QUESTIONS ON THE MATERIAL =
• a. In the Semmelweis text, in what year did Semmelweis establish and introduce hygiene regulations for hospitals?
• b. Reproduce the passage of the Semmelweis text starting at "The outcome of" and ending at "unit, in particular.", word for word.
• c. Condense the paragraph of the Semmelweis text that opens with "The outcome of the latest prevalence survey" into a bulleted list that keeps its main facts.

TEXT BLOCK =
──────────────────────────────

(Vienna, 03 May 2017) 1 July 2018 will mark the 200th anniversary of Ignaz Semmelweis' birth. On 21 June, MedUni Vienna, Vienna General Hospital and the Vienna-based Semmelweis Foundation are hosting a symposium (13:00 hrs, Lecture Center, MedUni Vienna/Vienna General Hospital, Level 8) in honour of the Viennese surgeon and obstetrician. The latest figures from the Europe-wide hand hygiene prevalence survey are completely in the spirit of Semmelweis, the instigator of hygiene regulations for hospitals, who established and introduced them in 1847. Doctors at Vienna General Hospital are now well above the European average in terms of hand hygiene compliance: "We have improved our performance from good to very good," says Elisabeth Presterl, Head of the Department of Hospital Epidemiology and Infection Control at MedUni Vienna and Vienna General Hospital, speaking in advance of World Hand Hygiene Day on 5 May.
The outcome of the latest prevalence survey: an average of 86 ml of disinfectant are used per patient contact in Vienna General Hospital and the Departments of MedUni Vienna. "This puts us above the international average. Our many hand hygiene campaigns over the past few years have further increased awareness about the subject," says Presterl. Hand hygiene is even more rigorous on intensive care wards and in the neonatal intensive care unit, in particular.

──────────────────────────────

ENTRIES SHOWN =
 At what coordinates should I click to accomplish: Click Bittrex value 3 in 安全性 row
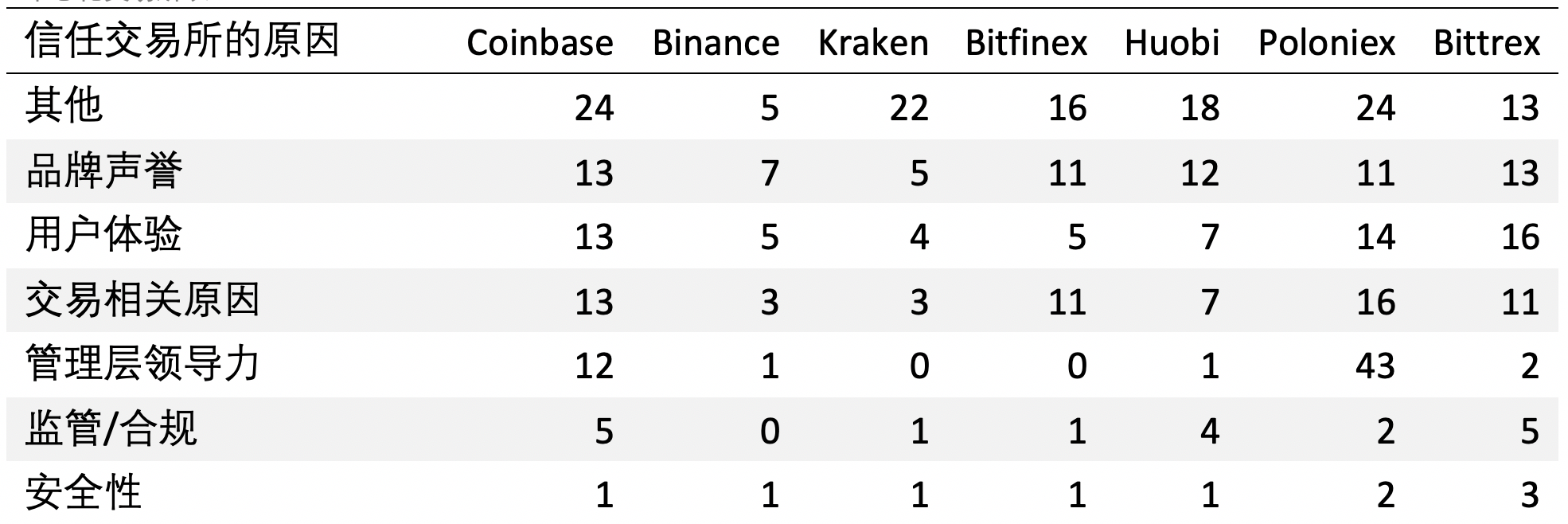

──────────────────────────────

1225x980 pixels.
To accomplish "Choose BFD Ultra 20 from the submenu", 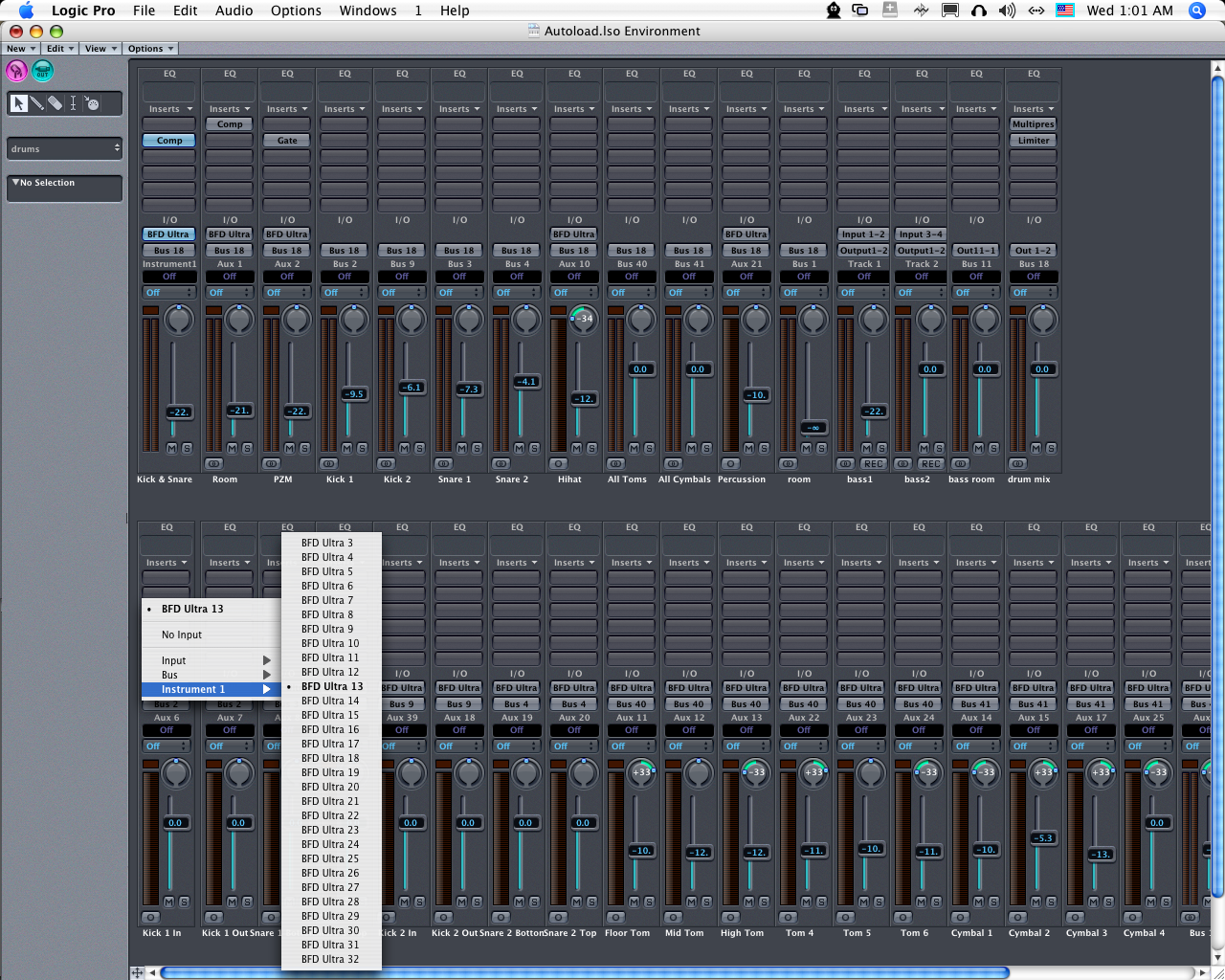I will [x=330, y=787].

──────────────────────────────

ANSWERS =
• a. 1847

• b.
The outcome of the latest prevalence survey: an average of 86 ml of disinfectant are used per patient contact in Vienna General Hospital and the Departments of MedUni Vienna. "This puts us above the international average. Our many hand hygiene campaigns over the past few years have further increased awareness about the subject," says Presterl. Hand hygiene is even more rigorous on intensive care wards and in the neonatal intensive care unit, in particular.

• c.
- Vienna General Hospital and the Departments of MedUni Vienna use an average of 86 ml of disinfectant per patient contact.
- According to Presterl, this is above the international average.
- Many hand hygiene campaigns over the past few years have further increased awareness of the subject.
- Hand hygiene is even more rigorous on intensive care wards, particularly in the neonatal intensive care unit.